Magnolias in Rochester, New York, undated, via Arthur Peck Collection, OSU Special Collections & Archives Commons on flickr.
Since the late 19th century, Oxford Street in the city’s Park Avenue neighborhood has attracted visitors in May for its display of blooming magnolia trees. There is another vintage picture of the trees here.
Arthur Peck was a Professor of Landscape Architecture at the Oregon Agricultural College* from 1908 to 1948. This picture was part of his teaching library of 24 boxes of glass lantern slides — now in OSU’s archives.
*The college later became Oregon State University (OSU).
“Schoolchildren with teachers under Magnolia trees on Oxford* Street,” c. 1910, an autochrome by Charles C. Zoller, via George Eastman House Collection on flickr.
Click on the photo to get a better look.
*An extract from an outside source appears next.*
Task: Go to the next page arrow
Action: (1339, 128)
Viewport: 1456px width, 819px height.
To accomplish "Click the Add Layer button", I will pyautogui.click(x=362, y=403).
I like the outfits, particularly that of the little girl on the far right.
The Collection describes the process of making an autochrome like this:
After decades of wishing for a practical color process, photographers were thrilled when Auguste and Louis Lumière announced the invention of the autochrome process. . . in 1904. The process used a screen of tiny potato starch grains dyed orange-red, green and violet. Dusted onto a glass plate, the dyed grains were covered with a layer of sensitive panchromatic silver bromide emulsion. As light entered the camera, it was filtered by the dyed grains before it reached the emulsion. While the exposure time was very long, the plate could be processed easily by a photographer familiar with standard darkroom procedures. The result was a unique, realistic, positive color image on glass that required no further printing.
*Commenters on the image’s flickr page thought the cross street in the picture was either Harvard St. or Brighton St.